CONSIGNA 1:
Responde con datos de la reseña sobre En lugar del Sr. Stein:
(a) ¿Cuál es el título original de la película?
(b) ¿Qué cineasta cita como el principal de los buenos viejos que quedan en el cine francés?
(c) ¿De qué trata la anterior película de Stéphane Robelin que menciona?
CONSIGNA 2: En la reseña sobre En lugar del Sr. Stein, copia el fragmento que arranca en "Comedia inofensiva, llevada" y acaba tras "su marasmo artístico.", y cambia "marasmo" por "letargo".

──────── TEXTO PROPORCIONADO ────────

Al cine francés (como al italiano) hace tiempo que se le pasó el arroz; muerta o amortizada la pléyade de la Nouvelle Vague (esencialmente, Truffaut, Godard, Chabrol, Rohmer) y los no adscritos al movimiento pero igualmente magníficos (Bresson, Malle, Rivette, Resnais, Demy, Deville), quedan algunos buenos viejos (fundamentalmente Tavernier, pero también Téchiné) y algunos de mediana edad (Ozon, Assayas, Audiard), además de francotiradores inclasificables ya también talluditos (Annaud, Besson), que juegan en otras ligas. Poca gente joven realmente valiosa hay entre los cineastas franceses, a pesar de lo cual su público no le ha dado la espalda: ah, la France, “la grandeur”, el chovinismo…
Para muestra un botón: esta En lugar del Sr. Stein ha tenido cierto éxito comercial en su país, aunque es evidente que se trata de una comedia limitada, una libérrima versión del Cyrano de Bergerac, adaptándolo al siglo XXI y cambiando los roles, de tal forma que el narigón más famoso de la literatura (con permiso de nuestro Góngora: “érase un hombre a una nariz pegado...”) aquí coquetea con los ochenta tacos, no tiene un apéndice nasal especialmente desarrollado y peina canas, muchas canas; pero también él, como Monsieur Bergerac, se valdrá, ahora a través de un falso perfil de internet, de un pipiolo guaperas para enamorar a la bella de turno, aunque, para complicar la cosa, el viejo no sabe que su joven testaferro es el novio de su nieta, y esta no sabe que su novio se dedica a enamorar a la platónica amada de su abuelo: efectivamente, una comedia de enredo, que no otra cosa es esta inocua En lugar del Sr. Stein, cuyo título original, Un profil pour deux, algo así como Un perfil para dos, nos parece más adecuado.
Comedia inofensiva, llevada con poco brío por un Stéphane Robelin que parece especializado en filmes gerontófilos (véase su anterior ¿Y si vivimos todos juntos?, sobre un grupo de amigos ancianos que deciden convivir en una sola residencia), es el típico ejemplo del guion pulcramente puesto en imágenes pero sin auténtico espíritu cinematográfico: todo se fía a las vueltas y revueltas de la historia, a los continuos engaños entre los personajes principales y secundarios, una película de usar y tirar con la que, ciertamente, no saldrá el cine francés de su marasmo artístico.

──────── ENTRADAS PROPORCIONADAS ────────

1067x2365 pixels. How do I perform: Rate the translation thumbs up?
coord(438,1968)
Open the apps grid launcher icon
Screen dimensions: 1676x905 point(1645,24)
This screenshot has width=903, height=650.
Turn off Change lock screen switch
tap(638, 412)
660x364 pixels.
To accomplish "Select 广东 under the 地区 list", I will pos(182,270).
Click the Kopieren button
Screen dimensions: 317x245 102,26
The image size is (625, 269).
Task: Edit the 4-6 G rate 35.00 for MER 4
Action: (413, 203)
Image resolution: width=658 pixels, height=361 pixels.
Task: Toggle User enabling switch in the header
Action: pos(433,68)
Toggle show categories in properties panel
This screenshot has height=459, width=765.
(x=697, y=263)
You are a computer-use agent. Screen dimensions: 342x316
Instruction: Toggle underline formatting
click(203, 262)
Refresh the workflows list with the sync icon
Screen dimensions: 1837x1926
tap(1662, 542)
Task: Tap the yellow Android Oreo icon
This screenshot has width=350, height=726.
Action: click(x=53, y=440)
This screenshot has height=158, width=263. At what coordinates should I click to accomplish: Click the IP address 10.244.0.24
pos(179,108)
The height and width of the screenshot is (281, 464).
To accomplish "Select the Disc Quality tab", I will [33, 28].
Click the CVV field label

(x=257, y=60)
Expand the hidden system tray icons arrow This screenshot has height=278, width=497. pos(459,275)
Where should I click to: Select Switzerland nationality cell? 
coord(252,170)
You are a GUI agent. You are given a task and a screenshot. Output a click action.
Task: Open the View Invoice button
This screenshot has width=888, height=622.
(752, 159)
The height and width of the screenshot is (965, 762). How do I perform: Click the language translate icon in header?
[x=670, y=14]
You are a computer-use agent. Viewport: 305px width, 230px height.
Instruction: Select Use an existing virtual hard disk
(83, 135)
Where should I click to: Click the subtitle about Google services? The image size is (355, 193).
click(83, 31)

────────

RESULTADO 1:
(a) Un profil pour deux.
(b) Tavernier.
(c) De un grupo de amigos ancianos que deciden convivir en una sola residencia.

RESULTADO 2:
Comedia inofensiva, llevada con poco brío por un Stéphane Robelin que parece especializado en filmes gerontófilos (véase su anterior ¿Y si vivimos todos juntos?, sobre un grupo de amigos ancianos que deciden convivir en una sola residencia), es el típico ejemplo del guion pulcramente puesto en imágenes pero sin auténtico espíritu cinematográfico: todo se fía a las vueltas y revueltas de la historia, a los continuos engaños entre los personajes principales y secundarios, una película de usar y tirar con la que, ciertamente, no saldrá el cine francés de su letargo artístico.